● Aim of the task
The data should be written out in full, exactly as it stands, and the pictures dropped.

Data section section start

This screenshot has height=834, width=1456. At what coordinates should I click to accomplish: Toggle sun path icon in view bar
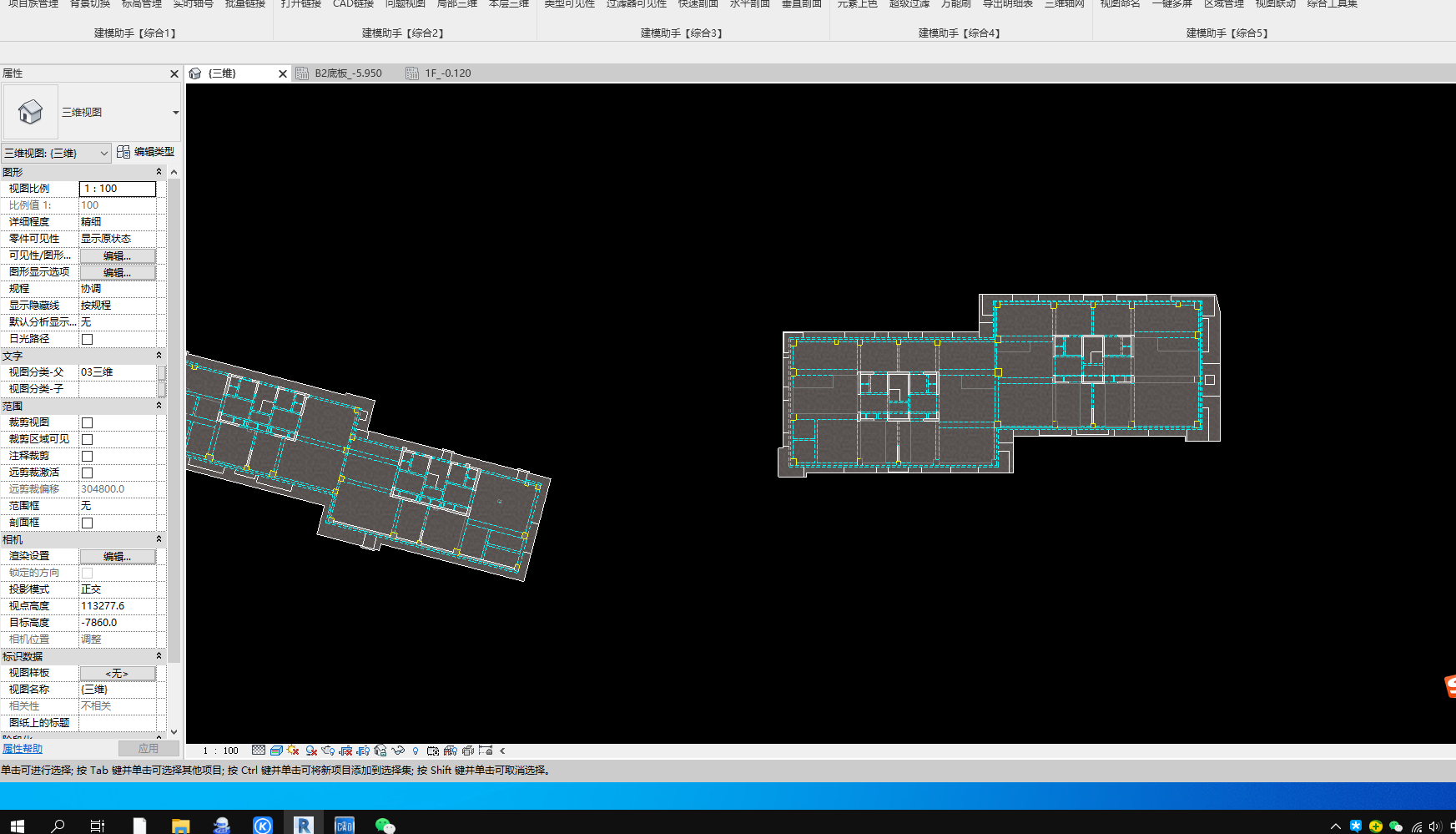tap(293, 751)
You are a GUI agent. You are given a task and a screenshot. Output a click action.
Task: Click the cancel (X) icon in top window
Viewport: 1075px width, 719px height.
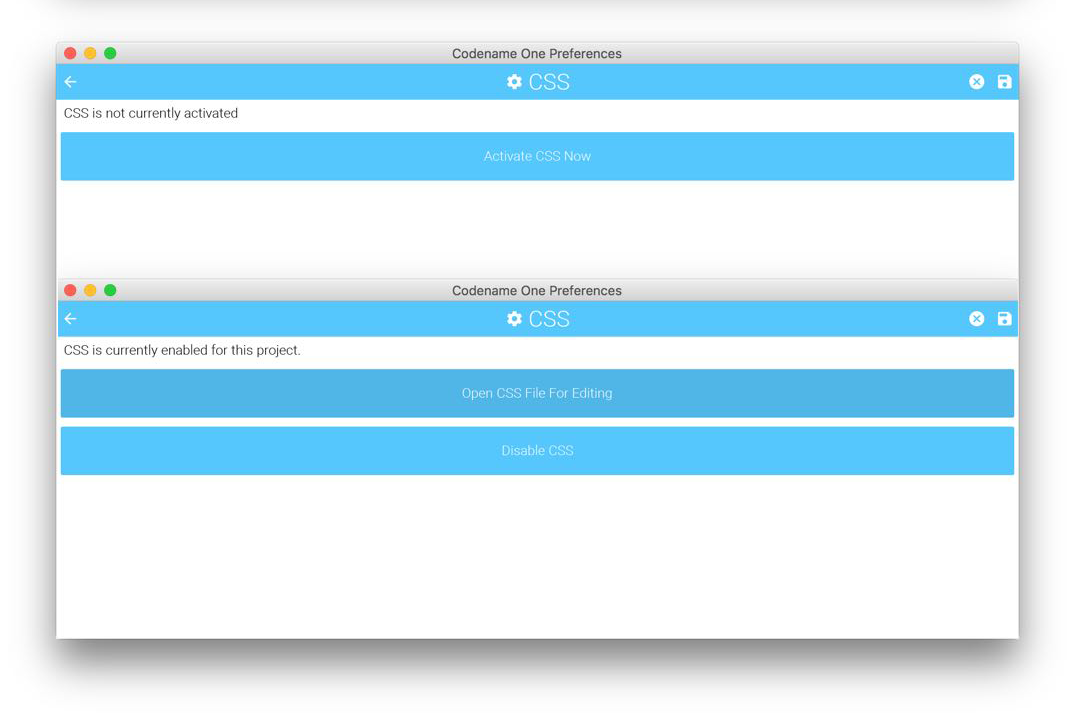[977, 82]
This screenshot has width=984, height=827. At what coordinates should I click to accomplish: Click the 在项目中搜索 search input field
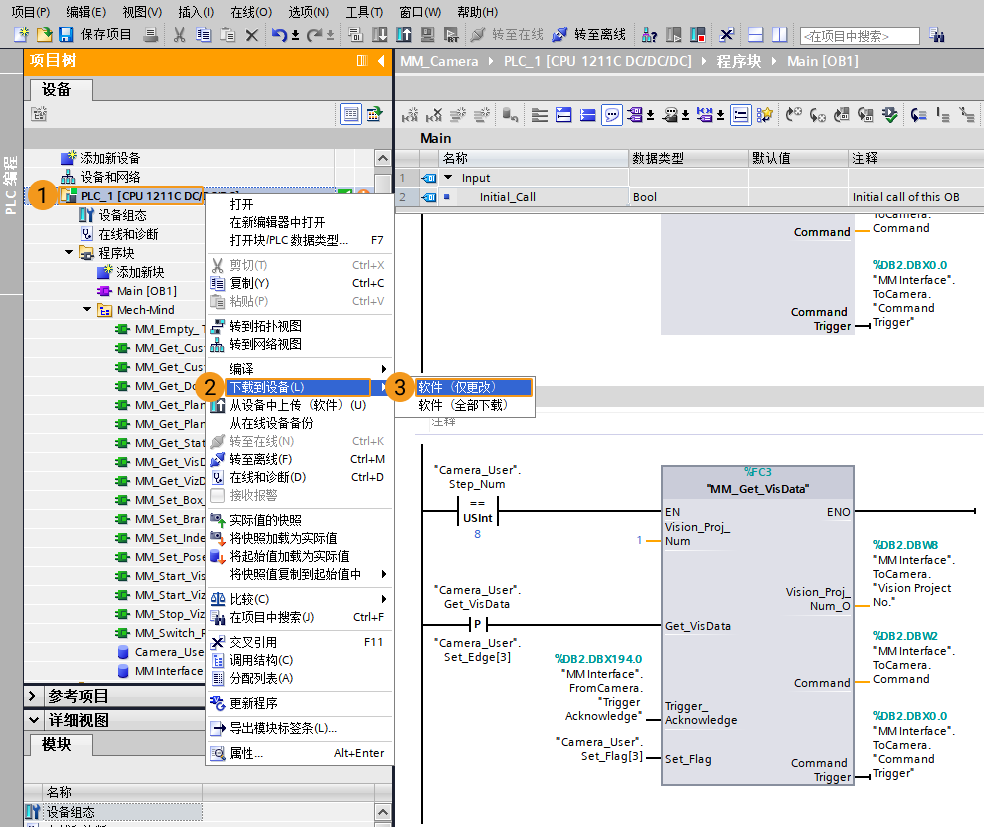[x=858, y=36]
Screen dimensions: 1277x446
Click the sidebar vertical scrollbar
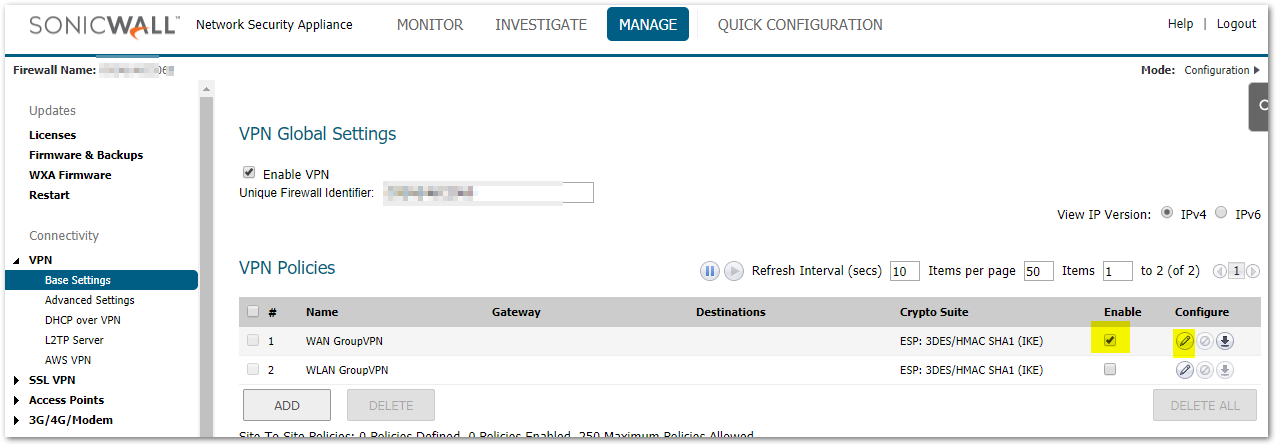[207, 260]
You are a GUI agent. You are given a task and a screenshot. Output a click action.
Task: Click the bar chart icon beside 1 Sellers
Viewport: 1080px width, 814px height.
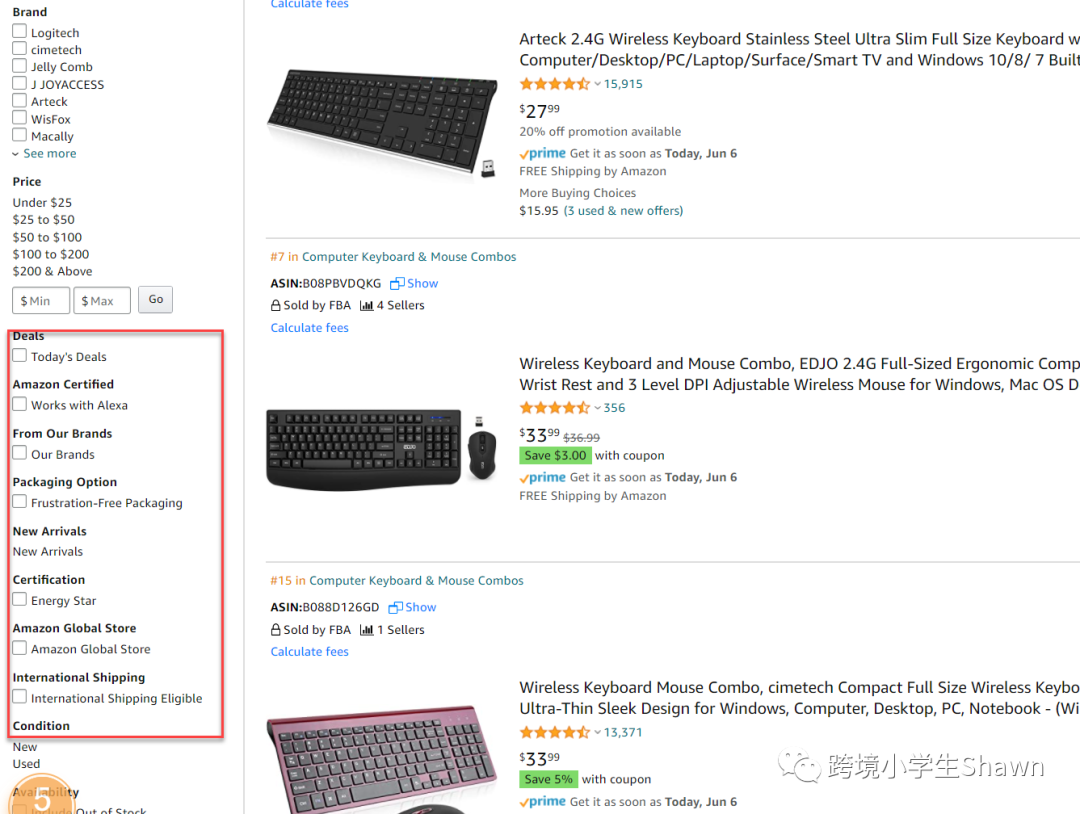[366, 630]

Data section section end

● Final answer
This screenshot has height=834, width=1456. At what coordinates should I click to accomplish: Toggle sun path icon in view bar
tap(293, 751)
You are a GUI agent. You are given a task and a screenshot. Output a click action.
Task: Click the cancel (X) icon in top window
Viewport: 1075px width, 719px height.
[977, 82]
This screenshot has width=984, height=827. At what coordinates should I click to accomplish: Click the 在项目中搜索 search input field
[x=858, y=36]
Screen dimensions: 1277x446
Click the sidebar vertical scrollbar
[207, 260]
You are a GUI agent. You are given a task and a screenshot. Output a click action.
Task: Click the bar chart icon beside 1 Sellers
Viewport: 1080px width, 814px height.
[366, 630]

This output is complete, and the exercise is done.